I am currently doing a project using R which asks me to make a function which generates the mean of a certain column in a data frame. In order to do this I need to tell the function which column to calculate the mean of, and I want to do this by passing the column name as an argument. My function right now looks like this:
## The three arguments are id, directory, and pollutant which will contain the column name
pollutantmean <- function(directory = './specdata/', pollutant = "nitrate", id = 1:332){
mylist <- list.files(directory)
f = data.frame()
f <- do.call(rbind, lapply(paste(directory, sprintf("%03d", id), '.csv', sep = ""), read.csv))
## Right now I am using two separate if statements, one for each possible pollutant,to get the desired result
if(pollutant == "nitrate"){
ans <- mean(f$nitrate[!is.na(f$nitrate)])
}
else if(pollutant == "sulfate"){
ans <- mean(f$sulfate[!is.na(f$sulfate)])
}
print(ans)
}
Right now I am using if statements to get my desired result, and it seems to be working fine. However I am concerned that this would not be scale-able. This works because there were only two pollutants, but what if there were two thousand? I couldn't exactly make an if statement for each. I would really like it if the code were a little more elegant. I was trying to make the mean calculation look like this,
ans <- mean(f$pollutant[!is.na(f$pollutant)])

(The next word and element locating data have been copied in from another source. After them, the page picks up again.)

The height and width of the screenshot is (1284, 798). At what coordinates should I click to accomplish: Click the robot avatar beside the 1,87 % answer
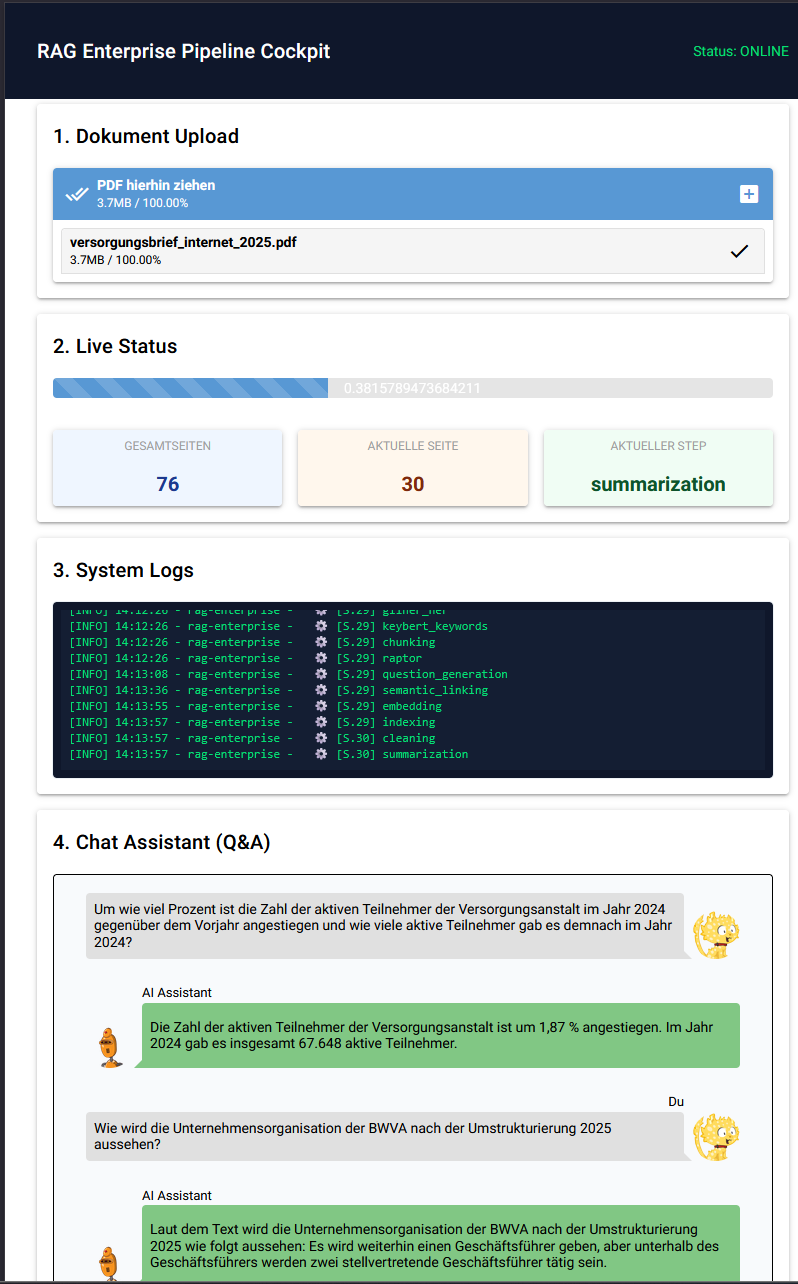(x=109, y=1047)
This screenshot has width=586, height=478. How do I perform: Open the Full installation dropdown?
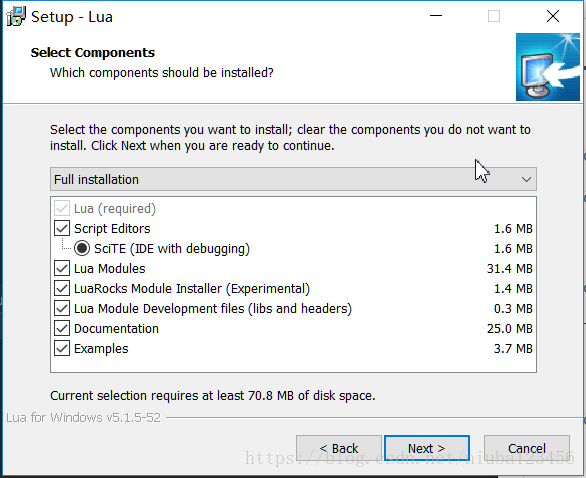click(293, 179)
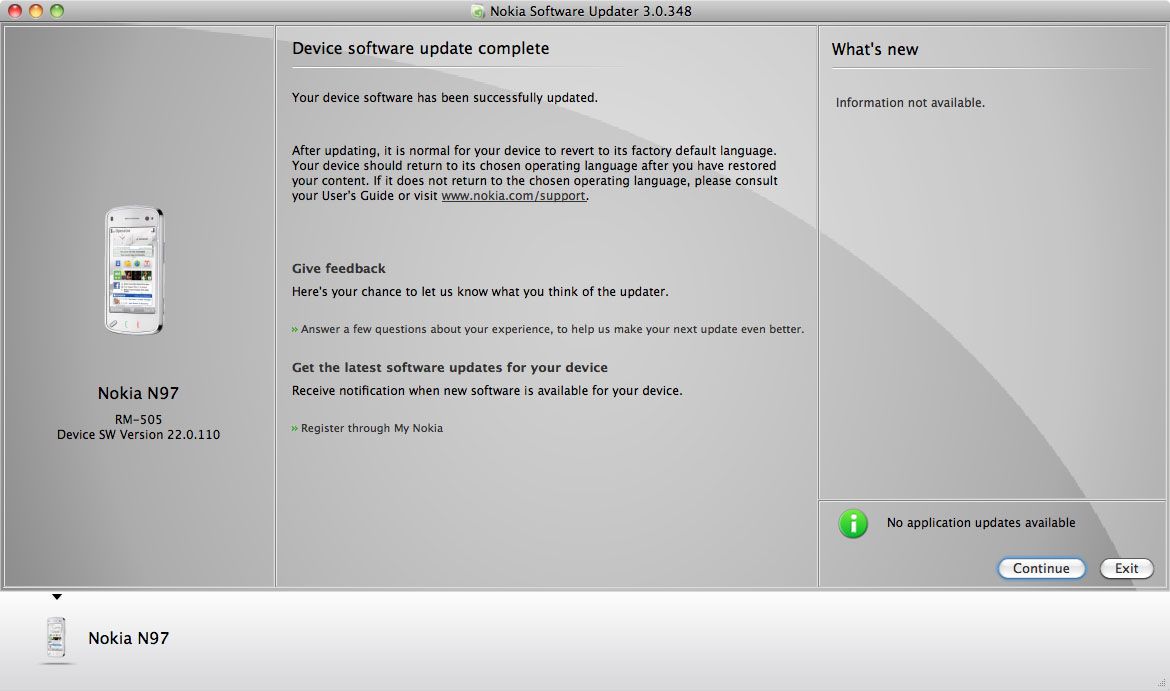Click the 'Give feedback' heading
This screenshot has height=691, width=1170.
pos(338,268)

hoping that the argument pollutant would be passed directly to the subset argument. Instead I get this warning message:
Warning messages:
1: In is.na(f$pollutant) :
is.na() applied to non-(list or vector) of type 'NULL'
2: In mean.default(f$pollutant[!is.na(f$pollutant)]) :
argument is not numeric or logical: returning NA
I am wondering if there is a way that I can get rid of the two if statements that I have and use just a single command to get the desired result. Any help is much appreciated, thank you in advance!